## Text provided
━━━━━━

Welcome 2020 Community Fellows

Meet the 2020 Fellows

The call for 2020 ESIP Community Fellows attracted a number of very impressive applicants. Ultimately, we welcomed 7 Fellows, including 5 returning Fellows. Like past Fellows, the 2020 Fellows provide support for and participate in various ESIP collaboration areas. Learn more about them below and make sure to say hello to them in-person at the 2020 ESIP Meetings!

Alexis Garretson

Alexis Garretson

Data Stewardship Committee

Alexis is a graduate student at George Mason University, where her research focuses on pairing legacy data and citizen science data products to better approximate long-term spatio-temporal trends in phenology. Alexis was also a 2019 ESIP Community Fellow and will continue supporting the Data Stewardship Committee in 2020.

━━━━━━

## Given data
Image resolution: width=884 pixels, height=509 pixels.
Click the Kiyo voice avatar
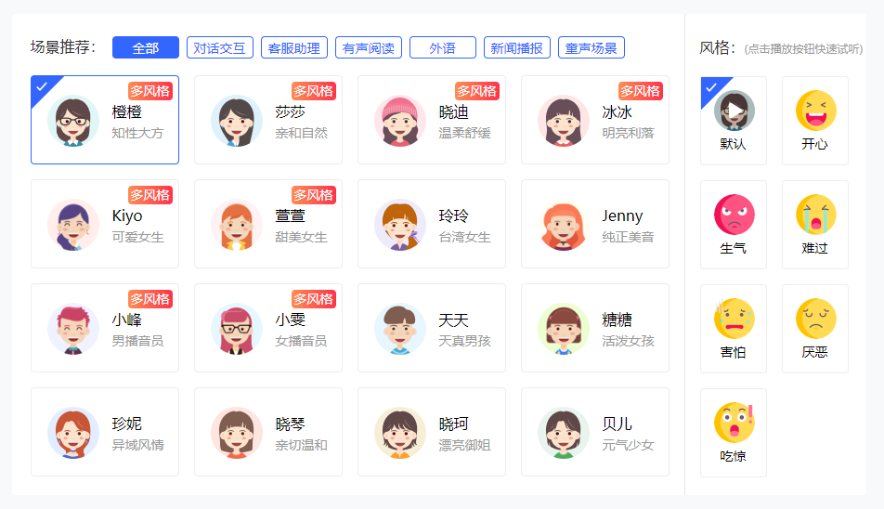(x=73, y=225)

━━━━━━

## Required work
1. Summarize the piece on the 2020 ESIP Community Fellows in two sentences.
2. Answer these questions from the piece on the 2020 ESIP Community Fellows:
(a) How many Fellows were welcomed for 2020, and how many of them were returning?
(b) At which university is Alexis Garretson a graduate student?
(c) Which committee will Alexis Garretson continue supporting in 2020?
3. Continue the piece introducing the 2020 ESIP Community Fellows from the point where it ends.

## Task-by-task answers
1. The call for 2020 ESIP Community Fellows drew many impressive applicants, and seven Fellows were welcomed, five of them returning, to support and take part in ESIP collaboration areas. One of them, Alexis Garretson, is a graduate student at George Mason University whose research pairs legacy data with citizen science data to approximate long-term spatio-temporal trends in phenology, and after serving as a 2019 Fellow she will continue supporting the Data Stewardship Committee.

2.
(a) Seven Fellows were welcomed, and five of them were returning.
(b) George Mason University.
(c) The Data Stewardship Committee.

3.
Yuhan Rao

Yuhan Rao

Machine Learning Cluster

Yuhan is a postdoctoral research scholar at North Carolina Institute for Climate Studies of North Carolina State University. His research focus is on leveraging earth observations and machine learning methods to advance understanding of surface temperature change in recent decades. Yuhan is also interested in science communication and data visualization.

Ben Roberts-Pierel

Ben Roberts-Pierel

ESIP Lab Fellow

Ben is a PhD student in the Geography department at Oregon State University. He is interested in changing snow cover and its impacts on downstream water use in the eastern Columbia River Basin. His research relies on a combination of remote sensing and in-situ monitoring data as well as human water use data to try to build a comprehensive view of these trends.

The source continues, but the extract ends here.